=== Section Start ===

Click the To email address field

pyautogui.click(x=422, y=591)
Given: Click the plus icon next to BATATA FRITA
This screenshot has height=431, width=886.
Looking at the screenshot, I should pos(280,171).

=== Section End ===

Repeat exactly the lines of the records from the one containing "Given: Click the" to the last, and include no line outside that stretch.

- EXERCISE RESULT
Given: Click the plus icon next to BATATA FRITA
This screenshot has height=431, width=886.
Looking at the screenshot, I should pos(280,171).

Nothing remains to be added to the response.